Türkiye’nin gündemini son altı aydır meşgul eden açılım meselesi, aslında adı henüz konulamamış bu sorunun nasıl çözüleceği veya çözülüp çözülemeyeceği şeklinde uzun soluklu bir tartışmaya kapı açarken, her kafadan bir ses çıkmakta ancak

net olarak hiçbir siyasetçi ne sorunun adını koyabilmekte ne de adı konulamamış bu soruna çözüm önerebilmektedir. İlk önce şu soruyu sormamız gerekmektedir: Sorun nedir? Elbette ki sorunun ne olduğunu tanımlamadan önerilecek çözümler, tamamen afakî olacak ve hiçbir anlam ifade etmeyecektir. Sorun etnik temelli bir Kürt sorunu mudur? Demokratikleşme sorunu mudur? Yoksa eli silahlı katillerin binlerce vatan evladını şehit ettiği, yine binlerce sivil insanımızı katlettiği bir sürecin müsebbibi olan PKK sorunu mudur? Veyahut sorun; hükümetin, ülkenin diğer meselelerini kamufle etmek için daha önce sıkça başvurduğu ve bir müddet sonra üstünü kapattığı gibi yeni bir taktik ve oyalama sorunu mudur?

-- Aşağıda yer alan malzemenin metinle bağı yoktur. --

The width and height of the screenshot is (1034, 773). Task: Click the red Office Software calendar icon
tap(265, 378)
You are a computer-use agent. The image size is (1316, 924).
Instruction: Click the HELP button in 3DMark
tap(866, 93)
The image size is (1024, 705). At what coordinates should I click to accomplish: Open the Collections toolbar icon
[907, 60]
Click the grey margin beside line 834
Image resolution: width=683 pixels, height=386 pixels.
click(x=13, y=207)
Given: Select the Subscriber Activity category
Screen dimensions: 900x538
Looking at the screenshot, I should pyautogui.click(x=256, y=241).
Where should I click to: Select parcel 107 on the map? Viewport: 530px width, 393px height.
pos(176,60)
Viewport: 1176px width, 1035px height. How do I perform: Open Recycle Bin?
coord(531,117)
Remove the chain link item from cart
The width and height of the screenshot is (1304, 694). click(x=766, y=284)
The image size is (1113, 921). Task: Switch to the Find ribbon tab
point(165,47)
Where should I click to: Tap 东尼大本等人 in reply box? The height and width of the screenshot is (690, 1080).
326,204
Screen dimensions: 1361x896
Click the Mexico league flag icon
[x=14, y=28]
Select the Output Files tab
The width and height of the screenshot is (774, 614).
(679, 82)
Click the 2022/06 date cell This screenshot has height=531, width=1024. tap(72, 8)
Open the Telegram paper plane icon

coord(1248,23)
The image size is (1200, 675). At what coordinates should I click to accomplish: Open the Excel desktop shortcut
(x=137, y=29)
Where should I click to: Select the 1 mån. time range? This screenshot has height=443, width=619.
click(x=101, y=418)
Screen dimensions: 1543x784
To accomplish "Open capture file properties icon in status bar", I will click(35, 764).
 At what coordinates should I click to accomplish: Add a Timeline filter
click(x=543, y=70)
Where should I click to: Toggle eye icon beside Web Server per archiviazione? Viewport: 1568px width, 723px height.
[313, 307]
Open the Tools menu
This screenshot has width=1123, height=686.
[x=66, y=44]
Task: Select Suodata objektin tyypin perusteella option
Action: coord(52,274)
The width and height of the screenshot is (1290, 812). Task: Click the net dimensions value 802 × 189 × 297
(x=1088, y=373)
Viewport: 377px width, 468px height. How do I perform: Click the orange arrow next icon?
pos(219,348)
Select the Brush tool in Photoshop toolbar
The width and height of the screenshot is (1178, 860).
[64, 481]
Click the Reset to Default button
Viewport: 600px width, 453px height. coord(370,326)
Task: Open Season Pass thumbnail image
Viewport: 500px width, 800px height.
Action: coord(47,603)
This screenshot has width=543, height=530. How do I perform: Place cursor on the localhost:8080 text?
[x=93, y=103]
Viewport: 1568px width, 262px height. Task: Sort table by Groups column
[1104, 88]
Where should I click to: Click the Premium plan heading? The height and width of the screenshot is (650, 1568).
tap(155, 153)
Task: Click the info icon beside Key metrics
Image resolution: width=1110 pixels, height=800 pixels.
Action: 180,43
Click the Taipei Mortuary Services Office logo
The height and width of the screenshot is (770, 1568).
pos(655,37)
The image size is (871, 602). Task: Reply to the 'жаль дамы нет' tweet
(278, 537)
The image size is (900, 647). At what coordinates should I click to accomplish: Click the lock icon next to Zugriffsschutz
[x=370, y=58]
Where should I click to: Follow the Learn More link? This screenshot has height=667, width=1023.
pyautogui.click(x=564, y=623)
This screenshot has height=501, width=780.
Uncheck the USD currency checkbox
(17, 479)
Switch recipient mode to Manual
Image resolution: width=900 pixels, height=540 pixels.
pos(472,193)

Önerilecek çözümler ve çözümün tarafları, ayrıca bu çözüm sonrası etkilenecek olan kesimler ancak ve ancak sorunun adının doğru konulması ile mümkün olacaktır. İlk öncelikle soruna Kürt sorunu dediğimiz vakit sorunun tarafları; yıllarca asker kanı döken ve sivilleri dahi gözünü kırpmadan katleden terör örgütü ve meclisteki siyasi temsilcisi olan parti değil, hele hele örgütü yıllarca bir fiil yöneten ve akan kanın her damlasından sonuna kadar mesul olan terörist başı hiç değildir. Sorunun tarafları ilk başta milli iradenin yegâne temsilcisi olan meclis ve kendini bu ülkede Kürt olarak tanımlayan Türkiye Cumhuriyeti vatandaşlarıdır. Yapılması gereken tüm ülke genelinde yapılacak kamuoyu yoklamaları ile vatandaşlarımızın ne istediğinin saptanması ve atılacak adımların bu isteklere göre şekillenmesidir. Ancak son günlerde sorunun Kürt sorunu değil, demokratikleşme sorunu olduğu ön plana çıkarılmakta ve açılımın adına da demokratik açılım denmektedir. Kabul edelim ki sorun demokratikleşme sorunudur. O vakit sorunun tarafları yine meclis ve tüm Türkiye Cumhuriyeti vatandaşlarıdır. Bu ülkede bir demokrasi sorunu varsa, sorun sadece belirli birkaç bölgeye indirgenemeyeceği gibi taraf olarak da ülke vatandaşlarının sadece küçük bir kısmı alınamaz. Demokratikleşme sorununun kaynağı olarak gösterilen 82 Anayasası, bu ülkenin tüm vatandaşlarını kapsamakta ve yapılacak olan anayasa değişiklikleri ya da yeni anayasa tüm vatandaşların oyları ile ancak yürürlülük kazanabilir. Tabi ki bu noktada yeni anayasayı kimlerin hazırlayacağı sorusu karşımıza çıkmaktadır. Tüm ülkeyi ilgilendiren ve nihayetinde ülkenin geleceğine tesir edecek bu süreçte elbette ki tüm vatandaşların iradesini kapsayacak şekilde ve meclisteki partilerin tamamı sürece dâhil olmakla birlikte, ülkenin diğer önemli kurum ve kuruluşlarının görüşleri göz önüne alınmalıdır. Oluşturulacak olan anayasa platformunda siyasi partilerin yanı sıra sivil toplum örgütleri, akademisyenler, hukukçular ve kendilerini ilgilendiren konularda askerler yer almalıdır. Yapılacak çalışmalar neticesinde ortaya çıkacak olan yeni anayasa ise yine doğrudan halkın iradesine sunulmalı ve nihai karar, sorunun asıl mağdurları olan halkın olmalıdır.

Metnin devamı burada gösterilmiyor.